La intentona de golpe de Estado del 92, catapultó a la fama al teniente coronel Hugo Chávez, relanzó a la popularidad al ex presidente Caldera, y hundió a líder copeyano Eduardo Fernández.
La aparición de Fernández en TV condenando el intento de golpe y respaldando al gobierno de CAP, lo marcó para el resto de su vida política, le hizo perder credibilidad y lo convirtió en un cadáver político.

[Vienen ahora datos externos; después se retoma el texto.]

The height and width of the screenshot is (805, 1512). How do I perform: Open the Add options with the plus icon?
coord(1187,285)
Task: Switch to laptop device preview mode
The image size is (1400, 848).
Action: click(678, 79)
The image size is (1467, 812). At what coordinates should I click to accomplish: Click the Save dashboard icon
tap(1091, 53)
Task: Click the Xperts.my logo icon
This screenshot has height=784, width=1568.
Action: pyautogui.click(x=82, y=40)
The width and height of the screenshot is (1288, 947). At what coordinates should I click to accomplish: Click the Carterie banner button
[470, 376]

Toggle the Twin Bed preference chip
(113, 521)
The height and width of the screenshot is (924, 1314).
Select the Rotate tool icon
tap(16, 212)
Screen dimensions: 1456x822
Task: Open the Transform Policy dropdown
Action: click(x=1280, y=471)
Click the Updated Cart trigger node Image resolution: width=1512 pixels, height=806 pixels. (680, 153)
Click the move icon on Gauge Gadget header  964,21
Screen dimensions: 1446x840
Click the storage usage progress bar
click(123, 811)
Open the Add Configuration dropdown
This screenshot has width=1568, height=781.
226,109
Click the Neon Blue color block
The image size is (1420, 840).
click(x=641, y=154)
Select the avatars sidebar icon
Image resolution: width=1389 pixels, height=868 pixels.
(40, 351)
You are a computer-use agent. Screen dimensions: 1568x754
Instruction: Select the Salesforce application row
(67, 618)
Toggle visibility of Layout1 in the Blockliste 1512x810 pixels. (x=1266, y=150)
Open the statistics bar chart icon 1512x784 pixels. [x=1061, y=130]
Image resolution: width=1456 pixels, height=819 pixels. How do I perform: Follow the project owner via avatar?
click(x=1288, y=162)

Tanto así que, en su propio partido, al realizarse una elección abierta para escoger el candidato del partido, surge la candidatura de Oswaldo Alvarez Paz, quien, sin maquinaria, pero con un discurso alineado en cierta forma con los militares rebeldes, al apoyar una asamblea constituyente, se impuso ampliamente a Fernández a pesar de contar con la estructura del partido.
Fernández ha intentado sin éxito recuperar su liderazgo; en 1998 perdió la precandidatura presidencial frente a la independiente Irene Sáez, en la convención de su partido que por primera vez lanzó a alguien que no militaba en sus filas.
En 2012 intentó participar en las primarias opositoras, pero se retiró ante la falta de apoyo,
especialmente el apoyo de su propio partido que respaldó a otra figura ajena a sus filas:
Pablo Pérez.
Se mantuvo en la pelea intentando recuperar y mantener el control de Copei, pero finalmente perdió por completo ese control, y se retiró del partido; últimamente se hizo de una nueva organización: Unión y Progreso, con la que hizo campaña en comicios regionales y municipales, sin embargo, esta tolda fue inhabilitada en los comicios presidenciales de 2024.
En ese año, el otrora Tigre intentó proyectarse como “candidato de consenso” para las
presidenciales, pero no cuajó ese intento.